Russ Taylor travelled in Europe and China in October to obtain a first-hand view of market conditions.
My personal view is that the real situation is probably worse that what is being reported. European demand will be about 11% lower in 2023 vs. 2022 and lower again in 2024. China’s consumption levels are completely stalled from a construction market in chaos. Consequently, it is going to take until some time next year for a recovery to occur. …Overall consumer sentiment in China is at a 12-month low as there continue to be lingering concerns over the future of the Chinese construction market. This has been not only a key driver of the economy (up to 24% of GDP but now closer to 19%), but a key driver in the wealth of Chinese citizens. With the construction industry awash in massive debts and no clear path ahead, this is having a negative impact on end users’ demand for imported logs and low-grade lumber for use in construction.
Inventories of logs and lumber at ocean ports and distribution yards are very low in China, especially when compared to previous years. …Most importers in China are worried about what happens after Chinese New Year in 2024. They remember very clearly what happened in 2023, as everyone thought there would be rising demand and higher prices after the COVID lockdowns were removed.

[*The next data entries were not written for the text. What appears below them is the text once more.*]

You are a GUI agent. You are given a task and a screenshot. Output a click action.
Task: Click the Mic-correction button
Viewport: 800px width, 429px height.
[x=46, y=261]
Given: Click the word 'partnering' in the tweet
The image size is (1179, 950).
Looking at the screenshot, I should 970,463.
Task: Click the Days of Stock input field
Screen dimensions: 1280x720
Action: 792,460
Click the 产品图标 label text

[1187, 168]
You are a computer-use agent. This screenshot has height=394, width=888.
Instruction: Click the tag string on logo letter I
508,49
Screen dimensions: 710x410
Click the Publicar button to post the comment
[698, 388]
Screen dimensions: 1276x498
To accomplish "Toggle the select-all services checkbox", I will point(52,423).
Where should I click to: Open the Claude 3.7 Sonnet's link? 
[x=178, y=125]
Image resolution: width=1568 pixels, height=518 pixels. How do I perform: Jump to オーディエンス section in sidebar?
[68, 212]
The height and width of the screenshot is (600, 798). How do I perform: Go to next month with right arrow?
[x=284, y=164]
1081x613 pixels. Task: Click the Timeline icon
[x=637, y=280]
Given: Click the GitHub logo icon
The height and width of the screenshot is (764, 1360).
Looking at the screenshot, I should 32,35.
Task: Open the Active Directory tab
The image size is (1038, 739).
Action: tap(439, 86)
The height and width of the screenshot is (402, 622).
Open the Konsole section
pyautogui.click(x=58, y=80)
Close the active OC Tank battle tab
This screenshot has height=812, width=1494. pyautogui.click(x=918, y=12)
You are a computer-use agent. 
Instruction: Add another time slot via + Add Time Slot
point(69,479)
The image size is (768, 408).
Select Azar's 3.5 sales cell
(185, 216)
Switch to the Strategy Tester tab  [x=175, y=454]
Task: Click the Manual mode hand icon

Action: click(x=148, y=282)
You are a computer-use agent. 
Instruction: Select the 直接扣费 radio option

The opposite occurred, and many overbought high-priced lumber in all grades in first quarter 2023 and have been licking their wounds ever since. …If there are more shocks to consumer confidence, then all bets are off for any increases in imported logs or lumber or prices until well after Chinese New Year in 2024. …This all means that lumber exporters to China should be also careful on their shipment volumes, as their future business in China could be negatively impacted if prices decline from weaker demand and/or there are excessive inventories after Chinese New Year.